* WORK ITEM: Quote each record exactly, please, leaving none out.

* MATERIAL FOR THIS EXERCISE:

[Start of section]

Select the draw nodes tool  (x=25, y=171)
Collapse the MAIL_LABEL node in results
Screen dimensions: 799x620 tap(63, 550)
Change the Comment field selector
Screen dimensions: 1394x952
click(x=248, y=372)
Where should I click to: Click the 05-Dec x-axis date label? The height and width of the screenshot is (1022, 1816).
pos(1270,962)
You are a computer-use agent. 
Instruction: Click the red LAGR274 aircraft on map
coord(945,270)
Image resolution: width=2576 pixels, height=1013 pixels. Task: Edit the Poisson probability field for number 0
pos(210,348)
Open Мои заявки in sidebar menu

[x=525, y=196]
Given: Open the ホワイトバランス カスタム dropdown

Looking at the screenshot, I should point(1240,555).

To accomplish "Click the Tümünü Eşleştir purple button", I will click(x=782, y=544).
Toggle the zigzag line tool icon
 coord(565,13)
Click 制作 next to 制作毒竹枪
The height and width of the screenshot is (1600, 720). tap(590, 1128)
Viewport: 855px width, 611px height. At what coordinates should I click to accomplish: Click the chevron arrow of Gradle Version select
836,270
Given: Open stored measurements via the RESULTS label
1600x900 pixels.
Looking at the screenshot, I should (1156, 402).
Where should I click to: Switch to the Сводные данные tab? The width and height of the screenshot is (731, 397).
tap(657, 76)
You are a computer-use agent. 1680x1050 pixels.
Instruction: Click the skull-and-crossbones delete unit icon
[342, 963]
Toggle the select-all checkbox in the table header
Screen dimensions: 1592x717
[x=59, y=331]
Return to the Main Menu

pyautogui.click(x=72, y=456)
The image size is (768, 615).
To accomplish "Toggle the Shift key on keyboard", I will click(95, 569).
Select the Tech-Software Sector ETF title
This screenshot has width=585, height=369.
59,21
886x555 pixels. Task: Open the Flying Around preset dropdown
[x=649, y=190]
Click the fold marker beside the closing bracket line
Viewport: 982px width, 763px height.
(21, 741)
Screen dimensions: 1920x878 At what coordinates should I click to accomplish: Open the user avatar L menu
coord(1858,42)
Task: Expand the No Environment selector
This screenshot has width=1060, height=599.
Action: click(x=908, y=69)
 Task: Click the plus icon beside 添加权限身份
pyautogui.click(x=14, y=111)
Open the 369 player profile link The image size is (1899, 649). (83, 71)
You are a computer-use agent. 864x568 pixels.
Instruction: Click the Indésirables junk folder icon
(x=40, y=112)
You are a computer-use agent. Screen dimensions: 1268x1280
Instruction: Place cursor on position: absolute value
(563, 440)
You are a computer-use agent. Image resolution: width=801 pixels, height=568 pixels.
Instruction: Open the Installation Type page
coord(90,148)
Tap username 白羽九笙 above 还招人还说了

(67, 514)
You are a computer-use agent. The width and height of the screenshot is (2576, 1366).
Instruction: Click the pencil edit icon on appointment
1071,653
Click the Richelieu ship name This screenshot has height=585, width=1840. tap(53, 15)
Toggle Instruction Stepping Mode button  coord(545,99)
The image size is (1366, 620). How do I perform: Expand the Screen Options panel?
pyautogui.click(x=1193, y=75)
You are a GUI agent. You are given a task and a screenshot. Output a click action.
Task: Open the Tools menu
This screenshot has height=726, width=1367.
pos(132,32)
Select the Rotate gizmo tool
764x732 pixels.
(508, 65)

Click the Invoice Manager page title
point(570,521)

[End of section]

* SOLUTION FOR THIS TASK:
Select the draw nodes tool  (x=25, y=171)
Collapse the MAIL_LABEL node in results
Screen dimensions: 799x620 tap(63, 550)
Change the Comment field selector
Screen dimensions: 1394x952
click(x=248, y=372)
Where should I click to: Click the 05-Dec x-axis date label? The height and width of the screenshot is (1022, 1816).
pos(1270,962)
You are a computer-use agent. 
Instruction: Click the red LAGR274 aircraft on map
coord(945,270)
Image resolution: width=2576 pixels, height=1013 pixels. Task: Edit the Poisson probability field for number 0
pos(210,348)
Open Мои заявки in sidebar menu

[x=525, y=196]
Given: Open the ホワイトバランス カスタム dropdown

Looking at the screenshot, I should point(1240,555).

To accomplish "Click the Tümünü Eşleştir purple button", I will click(x=782, y=544).
Toggle the zigzag line tool icon
 coord(565,13)
Click 制作 next to 制作毒竹枪
The height and width of the screenshot is (1600, 720). tap(590, 1128)
Viewport: 855px width, 611px height. At what coordinates should I click to accomplish: Click the chevron arrow of Gradle Version select
836,270
Given: Open stored measurements via the RESULTS label
1600x900 pixels.
Looking at the screenshot, I should (1156, 402).
Where should I click to: Switch to the Сводные данные tab? The width and height of the screenshot is (731, 397).
tap(657, 76)
You are a computer-use agent. 1680x1050 pixels.
Instruction: Click the skull-and-crossbones delete unit icon
[342, 963]
Toggle the select-all checkbox in the table header
Screen dimensions: 1592x717
[x=59, y=331]
Return to the Main Menu

pyautogui.click(x=72, y=456)
The image size is (768, 615).
To accomplish "Toggle the Shift key on keyboard", I will click(95, 569).
Select the Tech-Software Sector ETF title
This screenshot has width=585, height=369.
59,21
886x555 pixels. Task: Open the Flying Around preset dropdown
[x=649, y=190]
Click the fold marker beside the closing bracket line
Viewport: 982px width, 763px height.
(21, 741)
Screen dimensions: 1920x878 At what coordinates should I click to accomplish: Open the user avatar L menu
coord(1858,42)
Task: Expand the No Environment selector
This screenshot has width=1060, height=599.
Action: click(x=908, y=69)
 Task: Click the plus icon beside 添加权限身份
pyautogui.click(x=14, y=111)
Open the 369 player profile link The image size is (1899, 649). (83, 71)
You are a computer-use agent. 864x568 pixels.
Instruction: Click the Indésirables junk folder icon
(x=40, y=112)
You are a computer-use agent. Screen dimensions: 1268x1280
Instruction: Place cursor on position: absolute value
(563, 440)
You are a computer-use agent. Image resolution: width=801 pixels, height=568 pixels.
Instruction: Open the Installation Type page
coord(90,148)
Tap username 白羽九笙 above 还招人还说了

(67, 514)
You are a computer-use agent. The width and height of the screenshot is (2576, 1366).
Instruction: Click the pencil edit icon on appointment
1071,653
Click the Richelieu ship name This screenshot has height=585, width=1840. tap(53, 15)
Toggle Instruction Stepping Mode button  coord(545,99)
The image size is (1366, 620). How do I perform: Expand the Screen Options panel?
pyautogui.click(x=1193, y=75)
You are a GUI agent. You are given a task and a screenshot. Output a click action.
Task: Open the Tools menu
This screenshot has height=726, width=1367.
pos(132,32)
Select the Rotate gizmo tool
764x732 pixels.
(508, 65)

Click the Invoice Manager page title
point(570,521)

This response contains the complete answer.